# Task to carry out
Where a line of the data holds the word "badge", copy that line.

[Stored data]

——————————

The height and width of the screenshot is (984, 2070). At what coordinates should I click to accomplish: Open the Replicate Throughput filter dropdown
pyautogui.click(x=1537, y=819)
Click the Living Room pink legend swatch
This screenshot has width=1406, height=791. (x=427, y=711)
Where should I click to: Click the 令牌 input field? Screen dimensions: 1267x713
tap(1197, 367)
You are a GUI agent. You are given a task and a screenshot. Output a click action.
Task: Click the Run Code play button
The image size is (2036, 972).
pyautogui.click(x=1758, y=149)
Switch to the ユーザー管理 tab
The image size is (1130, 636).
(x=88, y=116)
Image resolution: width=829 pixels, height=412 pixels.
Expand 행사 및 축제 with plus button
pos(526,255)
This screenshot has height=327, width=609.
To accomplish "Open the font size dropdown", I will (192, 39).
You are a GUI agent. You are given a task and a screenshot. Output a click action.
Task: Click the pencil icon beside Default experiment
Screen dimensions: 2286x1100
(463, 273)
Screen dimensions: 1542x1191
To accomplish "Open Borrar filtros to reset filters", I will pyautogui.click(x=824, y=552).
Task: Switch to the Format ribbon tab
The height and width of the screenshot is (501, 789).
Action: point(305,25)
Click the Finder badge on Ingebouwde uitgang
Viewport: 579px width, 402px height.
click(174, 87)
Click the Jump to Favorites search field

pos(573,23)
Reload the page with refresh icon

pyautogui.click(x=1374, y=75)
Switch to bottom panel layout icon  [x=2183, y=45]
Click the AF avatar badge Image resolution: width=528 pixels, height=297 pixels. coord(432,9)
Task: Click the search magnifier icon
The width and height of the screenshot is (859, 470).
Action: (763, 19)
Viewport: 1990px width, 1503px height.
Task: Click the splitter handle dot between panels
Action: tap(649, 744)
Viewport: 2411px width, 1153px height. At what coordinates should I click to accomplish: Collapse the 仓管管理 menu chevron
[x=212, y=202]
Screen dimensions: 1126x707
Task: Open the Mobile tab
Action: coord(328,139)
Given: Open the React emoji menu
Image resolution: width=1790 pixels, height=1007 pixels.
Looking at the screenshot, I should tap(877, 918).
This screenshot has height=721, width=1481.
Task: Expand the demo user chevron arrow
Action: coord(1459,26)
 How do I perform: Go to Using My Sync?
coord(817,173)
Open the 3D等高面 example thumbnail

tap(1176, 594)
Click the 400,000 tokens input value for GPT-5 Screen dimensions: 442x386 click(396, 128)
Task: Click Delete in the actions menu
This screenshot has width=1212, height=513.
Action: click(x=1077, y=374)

——————————

# Response
Click the Finder badge on Ingebouwde uitgang
Click the AF avatar badge Image resolution: width=528 pixels, height=297 pixels. coord(432,9)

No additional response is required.